Após Nuvem negra, balada depressiva de Djavan eleita para promover o disco nas rádios, Gilberto Gil reaparece com samba, Lavagem do Bonfim, cuja letra imagética dialoga com a religiosidade católica de Mãe da manhã. O violão da faixa é o do próprio Gil. Se Mãe da manhã ilumina a devoção, Lavagem do Bonfim celebra a festa em nome do santo mais popular da Bahia sincrética.
Canção em inglês de Djavan com Arto Lindsay, Serene soa como a ressaca da festa. A faixa se afina com o espírito mais melancólico e íntimo da já mencionada Gratitude. Djavan toca violão em Serene. Ambas as canções são toques cosmopolitas em álbum que refina a brasilidade da verdadeira baiana.
Por estar embebida no universo do blues, a canção Você e você reitera o caráter universal de disco que parte da Bahia para o mundo. Na música, Gilberto Gil filosofa sobre a eterna luta do ser humano com os próprios demônios.
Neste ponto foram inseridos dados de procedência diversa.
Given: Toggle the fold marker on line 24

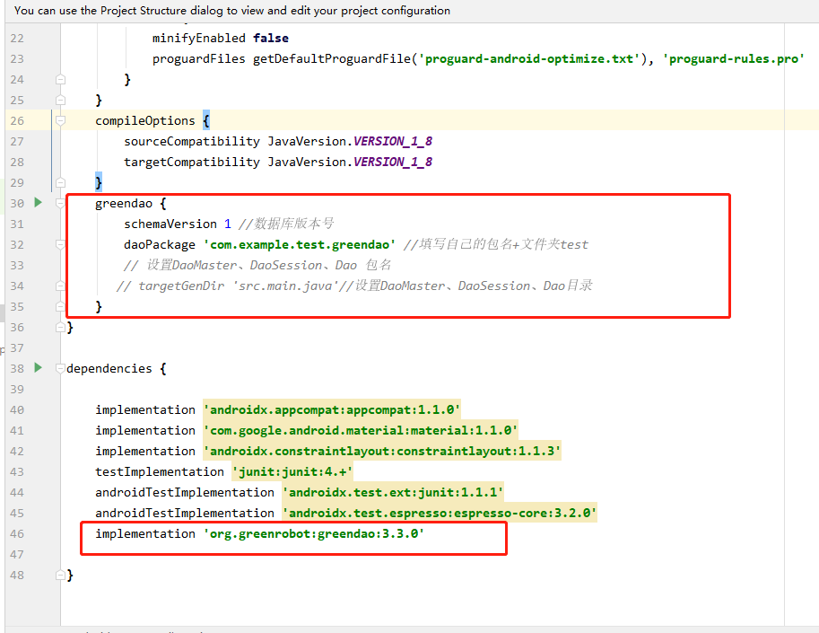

No arremate do álbum O sorriso do gato de Alice, Gal cai mais uma vez no suingue singular do samba de Jorge Ben Jor, Alkahool, em gravação embasada pelo baticum dos percussionistas Armando Marçal, Marcelo Costa e Mônica Millet.
Mesmo sem ter feito grande sucesso comercial, o álbum O sorriso do gato de Alice sedimentou a opção de Gal Costa por fugir das fórmulas sonoras que seguira nos anos 1980. Decorridos 30 anos, o disco se conserva belo, tão moderno quanto eterno, assim como o canto de Maria de Graça.